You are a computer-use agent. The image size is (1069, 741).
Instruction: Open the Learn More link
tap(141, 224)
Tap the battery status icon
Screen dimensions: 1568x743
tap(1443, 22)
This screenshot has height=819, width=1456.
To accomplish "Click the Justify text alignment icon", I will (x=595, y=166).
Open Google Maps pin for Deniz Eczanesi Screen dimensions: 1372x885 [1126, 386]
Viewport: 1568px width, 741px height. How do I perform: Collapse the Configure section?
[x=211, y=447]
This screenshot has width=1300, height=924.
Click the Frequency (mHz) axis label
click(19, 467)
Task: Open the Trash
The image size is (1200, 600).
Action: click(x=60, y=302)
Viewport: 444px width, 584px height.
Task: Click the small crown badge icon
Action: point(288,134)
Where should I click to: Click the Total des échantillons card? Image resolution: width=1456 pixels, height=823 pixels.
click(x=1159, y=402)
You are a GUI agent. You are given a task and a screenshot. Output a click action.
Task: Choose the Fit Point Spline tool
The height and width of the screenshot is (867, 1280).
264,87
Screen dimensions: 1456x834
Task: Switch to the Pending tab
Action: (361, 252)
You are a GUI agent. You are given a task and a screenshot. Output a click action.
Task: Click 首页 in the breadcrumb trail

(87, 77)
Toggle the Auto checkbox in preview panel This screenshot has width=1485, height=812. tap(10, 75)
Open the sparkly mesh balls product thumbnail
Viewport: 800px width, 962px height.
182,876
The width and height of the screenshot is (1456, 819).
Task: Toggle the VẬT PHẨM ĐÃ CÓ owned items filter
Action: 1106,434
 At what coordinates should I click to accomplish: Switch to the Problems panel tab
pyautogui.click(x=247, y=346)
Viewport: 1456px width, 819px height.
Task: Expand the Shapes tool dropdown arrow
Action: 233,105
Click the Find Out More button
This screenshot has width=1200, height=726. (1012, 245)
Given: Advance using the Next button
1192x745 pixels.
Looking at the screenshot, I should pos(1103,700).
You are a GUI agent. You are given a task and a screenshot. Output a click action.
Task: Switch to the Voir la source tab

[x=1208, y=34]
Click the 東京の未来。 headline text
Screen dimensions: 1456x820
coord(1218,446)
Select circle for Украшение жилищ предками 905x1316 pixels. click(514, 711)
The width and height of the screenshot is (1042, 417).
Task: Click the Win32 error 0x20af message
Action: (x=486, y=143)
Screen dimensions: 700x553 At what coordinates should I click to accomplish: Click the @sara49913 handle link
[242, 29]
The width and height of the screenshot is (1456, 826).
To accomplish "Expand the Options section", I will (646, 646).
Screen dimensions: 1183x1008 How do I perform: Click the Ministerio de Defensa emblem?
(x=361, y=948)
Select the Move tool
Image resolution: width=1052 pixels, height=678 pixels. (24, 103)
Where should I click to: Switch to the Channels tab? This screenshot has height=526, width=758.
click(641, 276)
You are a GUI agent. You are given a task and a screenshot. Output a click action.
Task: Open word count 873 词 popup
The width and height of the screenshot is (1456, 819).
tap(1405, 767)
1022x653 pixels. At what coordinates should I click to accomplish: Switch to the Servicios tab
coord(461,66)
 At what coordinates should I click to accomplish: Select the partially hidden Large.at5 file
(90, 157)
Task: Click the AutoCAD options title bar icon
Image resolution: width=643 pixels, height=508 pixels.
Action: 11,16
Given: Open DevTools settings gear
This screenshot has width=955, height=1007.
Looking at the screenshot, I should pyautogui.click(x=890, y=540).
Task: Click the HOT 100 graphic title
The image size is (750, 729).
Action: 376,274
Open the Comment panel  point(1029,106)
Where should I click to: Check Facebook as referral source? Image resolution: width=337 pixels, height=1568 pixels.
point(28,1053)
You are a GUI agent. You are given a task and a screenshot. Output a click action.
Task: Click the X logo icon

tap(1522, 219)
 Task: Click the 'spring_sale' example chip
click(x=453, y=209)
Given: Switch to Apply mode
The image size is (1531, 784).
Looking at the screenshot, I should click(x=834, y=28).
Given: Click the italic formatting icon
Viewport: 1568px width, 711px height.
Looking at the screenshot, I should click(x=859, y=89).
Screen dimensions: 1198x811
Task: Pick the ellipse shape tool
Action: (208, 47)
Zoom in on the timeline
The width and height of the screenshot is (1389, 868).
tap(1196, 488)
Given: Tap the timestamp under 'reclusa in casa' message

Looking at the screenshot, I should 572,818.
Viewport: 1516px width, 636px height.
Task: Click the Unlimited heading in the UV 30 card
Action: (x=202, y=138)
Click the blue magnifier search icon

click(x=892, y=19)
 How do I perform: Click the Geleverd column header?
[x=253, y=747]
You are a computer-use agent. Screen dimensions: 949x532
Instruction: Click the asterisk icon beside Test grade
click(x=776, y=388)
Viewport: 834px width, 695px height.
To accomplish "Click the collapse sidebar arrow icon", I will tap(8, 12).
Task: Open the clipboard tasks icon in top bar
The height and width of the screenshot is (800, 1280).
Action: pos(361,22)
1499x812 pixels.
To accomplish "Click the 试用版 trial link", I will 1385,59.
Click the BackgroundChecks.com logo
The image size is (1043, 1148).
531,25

§ GIVEN TASK: Copy all of the material above line for line, changing nothing.

§ EXPECTED OUTPUT:
You are a computer-use agent. The image size is (1069, 741).
Instruction: Open the Learn More link
tap(141, 224)
Tap the battery status icon
Screen dimensions: 1568x743
tap(1443, 22)
This screenshot has height=819, width=1456.
To accomplish "Click the Justify text alignment icon", I will (x=595, y=166).
Open Google Maps pin for Deniz Eczanesi Screen dimensions: 1372x885 [1126, 386]
Viewport: 1568px width, 741px height. How do I perform: Collapse the Configure section?
[x=211, y=447]
This screenshot has width=1300, height=924.
Click the Frequency (mHz) axis label
click(19, 467)
Task: Open the Trash
The image size is (1200, 600).
Action: click(x=60, y=302)
Viewport: 444px width, 584px height.
Task: Click the small crown badge icon
Action: point(288,134)
Where should I click to: Click the Total des échantillons card? Image resolution: width=1456 pixels, height=823 pixels.
click(x=1159, y=402)
You are a GUI agent. You are given a task and a screenshot. Output a click action.
Task: Choose the Fit Point Spline tool
The height and width of the screenshot is (867, 1280).
264,87
Screen dimensions: 1456x834
Task: Switch to the Pending tab
Action: (361, 252)
You are a GUI agent. You are given a task and a screenshot. Output a click action.
Task: Click 首页 in the breadcrumb trail

(87, 77)
Toggle the Auto checkbox in preview panel This screenshot has width=1485, height=812. tap(10, 75)
Open the sparkly mesh balls product thumbnail
Viewport: 800px width, 962px height.
182,876
The width and height of the screenshot is (1456, 819).
Task: Toggle the VẬT PHẨM ĐÃ CÓ owned items filter
Action: 1106,434
 At what coordinates should I click to accomplish: Switch to the Problems panel tab
pyautogui.click(x=247, y=346)
Viewport: 1456px width, 819px height.
Task: Expand the Shapes tool dropdown arrow
Action: 233,105
Click the Find Out More button
This screenshot has width=1200, height=726. (1012, 245)
Given: Advance using the Next button
1192x745 pixels.
Looking at the screenshot, I should pos(1103,700).
You are a GUI agent. You are given a task and a screenshot. Output a click action.
Task: Switch to the Voir la source tab

[x=1208, y=34]
Click the 東京の未来。 headline text
Screen dimensions: 1456x820
coord(1218,446)
Select circle for Украшение жилищ предками 905x1316 pixels. click(514, 711)
The width and height of the screenshot is (1042, 417).
Task: Click the Win32 error 0x20af message
Action: (x=486, y=143)
Screen dimensions: 700x553 At what coordinates should I click to accomplish: Click the @sara49913 handle link
[242, 29]
The width and height of the screenshot is (1456, 826).
To accomplish "Expand the Options section", I will (646, 646).
Screen dimensions: 1183x1008 How do I perform: Click the Ministerio de Defensa emblem?
(x=361, y=948)
Select the Move tool
Image resolution: width=1052 pixels, height=678 pixels. (24, 103)
Where should I click to: Switch to the Channels tab? This screenshot has height=526, width=758.
click(641, 276)
You are a GUI agent. You are given a task and a screenshot. Output a click action.
Task: Open word count 873 词 popup
The width and height of the screenshot is (1456, 819).
tap(1405, 767)
1022x653 pixels. At what coordinates should I click to accomplish: Switch to the Servicios tab
coord(461,66)
 At what coordinates should I click to accomplish: Select the partially hidden Large.at5 file
(90, 157)
Task: Click the AutoCAD options title bar icon
Image resolution: width=643 pixels, height=508 pixels.
Action: 11,16
Given: Open DevTools settings gear
This screenshot has width=955, height=1007.
Looking at the screenshot, I should pyautogui.click(x=890, y=540).
Task: Click the HOT 100 graphic title
The image size is (750, 729).
Action: 376,274
Open the Comment panel  point(1029,106)
Where should I click to: Check Facebook as referral source? Image resolution: width=337 pixels, height=1568 pixels.
point(28,1053)
You are a GUI agent. You are given a task and a screenshot. Output a click action.
Task: Click the X logo icon

tap(1522, 219)
 Task: Click the 'spring_sale' example chip
click(x=453, y=209)
Given: Switch to Apply mode
The image size is (1531, 784).
Looking at the screenshot, I should click(x=834, y=28).
Given: Click the italic formatting icon
Viewport: 1568px width, 711px height.
Looking at the screenshot, I should click(x=859, y=89).
Screen dimensions: 1198x811
Task: Pick the ellipse shape tool
Action: (208, 47)
Zoom in on the timeline
The width and height of the screenshot is (1389, 868).
tap(1196, 488)
Given: Tap the timestamp under 'reclusa in casa' message

Looking at the screenshot, I should 572,818.
Viewport: 1516px width, 636px height.
Task: Click the Unlimited heading in the UV 30 card
Action: (x=202, y=138)
Click the blue magnifier search icon

click(x=892, y=19)
 How do I perform: Click the Geleverd column header?
[x=253, y=747]
You are a computer-use agent. Screen dimensions: 949x532
Instruction: Click the asterisk icon beside Test grade
click(x=776, y=388)
Viewport: 834px width, 695px height.
To accomplish "Click the collapse sidebar arrow icon", I will tap(8, 12).
Task: Open the clipboard tasks icon in top bar
The height and width of the screenshot is (800, 1280).
Action: pos(361,22)
1499x812 pixels.
To accomplish "Click the 试用版 trial link", I will 1385,59.
Click the BackgroundChecks.com logo
The image size is (1043, 1148).
531,25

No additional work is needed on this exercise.